_SET OF TASKS_
A. Copy out the superannuation article from "The compulsory superannuation guarantee" up to and including "before stopping work.", word for word.
B. Summarize the superannuation article in two sentences.
C. In one to three sentences, explain how the superannuation article says a rise from 9.5 to 10 percent would affect someone earning $1000 a week, and why it expects no salary increase to make up the difference.

_DOCUMENT EXTRACT_

■ ■ ■

The compulsory superannuation guarantee rate is due to rise in 2021, but there’s good reason it should not go ahead.

Coalition considering capping compulsory super contributions

Australia’s $2.7 trillion superannuation kitty has come under threat in recent months and it’s causing a huge divide.

It would have seemed unimaginable a year ago that millions of Australians would have the ability to break into their super early.

When the coronavirus pandemic hit the Federal Government revealed a new scheme that allowed super fund members in financial distress to withdraw up to $20,000 from their savings well before stopping work.

Then more recently we have had a team of backbench Coalition MPs urging the Federal Government to delay the scheduled increase to the superannuation guarantee, which is set to rise from 9.5 per cent up to 12 per cent by 2025.

They believe small and medium businesses cannot afford the next legislated rise in 12 months time.

On July 1, 2021, the compulsory superannuation amount employers must pay is set to increase from 9.5 per cent to 10 per cent.

However, the nation’s economy is in recession and is facing its toughest economic period since the depression in the 1930s.

Millions of Australians have lost their jobs, many are relying on government support including JobSeeker and JobKeeper, and a large portion of the workforce won’t be able to return to employment easily once the pandemic passes.

It would have seemed unimaginable a year ago that millions of Australians would have the ability to break into their super early. Picture: IStock
It would have seemed unimaginable a year ago that millions of Australians would have the ability to break into their super early. Picture: IStock

Ultimately someone has to pay for this legislated increase and given we are in one of the toughest financial situations any one of us have ever lived through, now is not the time to be upping the SG rate.

It’s all well and good for those running the funds and unions – who are key players in the industry – to plead the SG rises are critical to ensuring Australians are less reliant on the age pension at the other end of their lives. But who foots the bill?

The legislated rise to 12 per cent must be delayed.

Workers will not be getting pay rises anytime soon and if the SG rises do proceed employees can be pretty damn sure they will have Buckley’s chance of getting any wage increases for a long time.

If the rate does rise this will leave less take-home pay for many Australians at a time when they desperately need it.

It won’t automatically result in a pay rise.

For instance if you earn $1000 a week and 9.5 per cent is taken for super, that leaves you with $905.

When the rate rises to 10 per cent this will leave you with $900 in your hand, unless of course your employer increases your salary which seems unlikely given the financial strain many businesses are under during the pandemic.

■ ■ ■

_DATA LISTING_
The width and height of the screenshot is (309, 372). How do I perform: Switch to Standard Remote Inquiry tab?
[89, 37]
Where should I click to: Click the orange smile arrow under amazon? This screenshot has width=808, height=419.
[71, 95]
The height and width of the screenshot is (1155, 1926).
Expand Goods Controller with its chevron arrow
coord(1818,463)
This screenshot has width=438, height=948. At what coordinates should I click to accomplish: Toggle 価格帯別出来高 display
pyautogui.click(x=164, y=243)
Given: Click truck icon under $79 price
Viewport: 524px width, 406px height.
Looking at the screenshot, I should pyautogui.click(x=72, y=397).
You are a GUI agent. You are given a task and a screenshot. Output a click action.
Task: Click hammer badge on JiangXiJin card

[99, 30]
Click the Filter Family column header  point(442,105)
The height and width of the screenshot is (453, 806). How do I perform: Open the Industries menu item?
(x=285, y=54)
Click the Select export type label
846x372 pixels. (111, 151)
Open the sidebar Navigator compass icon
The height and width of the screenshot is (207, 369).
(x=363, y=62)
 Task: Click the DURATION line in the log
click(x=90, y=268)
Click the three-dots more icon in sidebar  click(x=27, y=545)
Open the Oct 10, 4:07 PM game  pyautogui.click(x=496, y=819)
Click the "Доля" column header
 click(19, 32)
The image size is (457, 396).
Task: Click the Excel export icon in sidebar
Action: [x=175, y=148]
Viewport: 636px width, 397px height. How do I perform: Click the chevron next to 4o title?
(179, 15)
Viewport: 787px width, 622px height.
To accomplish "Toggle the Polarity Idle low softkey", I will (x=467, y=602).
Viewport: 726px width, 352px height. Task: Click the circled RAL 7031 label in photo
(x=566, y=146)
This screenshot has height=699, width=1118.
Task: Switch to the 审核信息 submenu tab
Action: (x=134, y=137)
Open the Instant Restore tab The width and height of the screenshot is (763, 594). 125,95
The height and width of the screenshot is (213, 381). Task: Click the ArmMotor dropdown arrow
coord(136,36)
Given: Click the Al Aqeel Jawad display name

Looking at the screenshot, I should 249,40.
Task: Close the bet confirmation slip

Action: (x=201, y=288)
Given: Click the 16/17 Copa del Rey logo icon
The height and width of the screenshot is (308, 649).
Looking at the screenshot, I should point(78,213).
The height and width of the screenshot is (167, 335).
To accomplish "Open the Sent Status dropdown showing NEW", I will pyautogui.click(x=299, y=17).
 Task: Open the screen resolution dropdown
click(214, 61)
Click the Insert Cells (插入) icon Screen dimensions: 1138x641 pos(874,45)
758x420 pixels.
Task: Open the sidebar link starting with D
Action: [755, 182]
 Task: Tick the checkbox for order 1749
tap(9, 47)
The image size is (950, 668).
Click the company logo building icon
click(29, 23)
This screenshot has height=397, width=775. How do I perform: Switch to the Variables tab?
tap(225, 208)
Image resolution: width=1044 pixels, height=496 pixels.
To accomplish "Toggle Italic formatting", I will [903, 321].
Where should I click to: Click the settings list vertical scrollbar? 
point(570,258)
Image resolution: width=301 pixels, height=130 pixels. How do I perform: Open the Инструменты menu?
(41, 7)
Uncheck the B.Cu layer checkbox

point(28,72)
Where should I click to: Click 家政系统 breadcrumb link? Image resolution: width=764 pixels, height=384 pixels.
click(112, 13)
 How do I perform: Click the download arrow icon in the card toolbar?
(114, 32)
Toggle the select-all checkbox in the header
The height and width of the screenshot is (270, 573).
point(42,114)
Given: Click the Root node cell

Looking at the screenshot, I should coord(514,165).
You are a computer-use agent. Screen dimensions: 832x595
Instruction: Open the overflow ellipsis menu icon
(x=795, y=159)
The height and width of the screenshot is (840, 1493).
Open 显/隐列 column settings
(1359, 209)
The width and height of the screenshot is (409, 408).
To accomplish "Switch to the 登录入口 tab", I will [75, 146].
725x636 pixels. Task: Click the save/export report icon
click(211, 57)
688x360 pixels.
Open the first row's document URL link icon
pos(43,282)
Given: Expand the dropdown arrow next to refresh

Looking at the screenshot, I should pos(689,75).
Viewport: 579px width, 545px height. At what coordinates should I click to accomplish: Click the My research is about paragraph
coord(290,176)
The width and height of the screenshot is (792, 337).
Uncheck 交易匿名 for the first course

■ ■ ■

_YOUR RESPONSES_
A.
The compulsory superannuation guarantee rate is due to rise in 2021, but there’s good reason it should not go ahead.

Coalition considering capping compulsory super contributions

Australia’s $2.7 trillion superannuation kitty has come under threat in recent months and it’s causing a huge divide.

It would have seemed unimaginable a year ago that millions of Australians would have the ability to break into their super early.

When the coronavirus pandemic hit the Federal Government revealed a new scheme that allowed super fund members in financial distress to withdraw up to $20,000 from their savings well before stopping work.

B. The article argues that the legislated rise in the compulsory superannuation guarantee, set to go from 9.5 percent up to 12 percent by 2025, should be delayed because the economy is in recession and millions of Australians have lost their jobs or rely on government support. It contends that someone has to pay for the increase, and that it would leave many workers with less take-home pay and little chance of wage increases.

C. With 9.5 percent taken for super, the worker keeps $905 a week, but at 10 percent this drops to $900. The article says an employer raising the salary to offset this seems unlikely given the financial strain many businesses are under during the pandemic.